I feel you, I'm super tired too. Hopefully you adjust quickly! And in the meantime, just enjoy the benefits I suppose :) 

Thanks, I hope you'll adjust quickly too! Tonight will be the first orchestra rehearsal, I hope I won't need too much wine to calm down my nervous system after that.

 

20 hours ago, Alanna said:

It's great that you have already planned a level 1 version of your goals to fall back on during times like these. I hope you re-adjust soon too, and I'm glad your partner is helping you out so you can conserve your energy for other tasks and interactions. 

 

Thanks, I'm really starting to like having the level 1 already planned out! I mean, it still feels like too little, but at least it is something. Also, my partner is amazing ♥️.

 

18 hours ago, Chris-Tien Jinn said:

YES!!  Go for it, and you'll probably start a good trend.  

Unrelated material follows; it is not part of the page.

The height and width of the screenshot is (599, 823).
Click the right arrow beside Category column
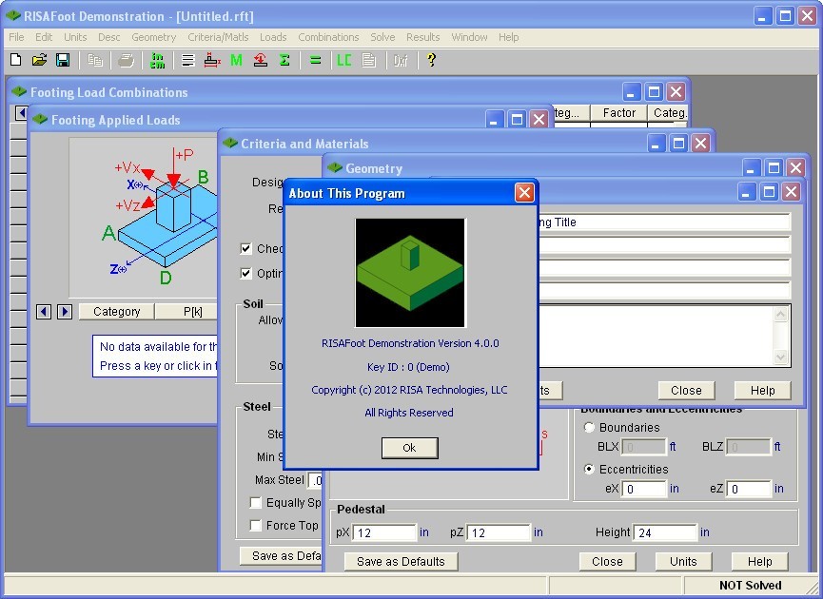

I hope so! At least the evening routine and snackbox are really becoming part of my routine now, which gives a lot of mental rest :).

 

Today is not a good day. I planned to do too much, work was exhausting and the day is far from over. Fortunately dinner will be just reheating curry and cooking some rice, which is doable. I did make my snack box with an apple, frozen berries, frozen pineapple, nuts and dried cranberries, so I got plenty of fruit in :). We do not talk about the chocolate biscuits of course.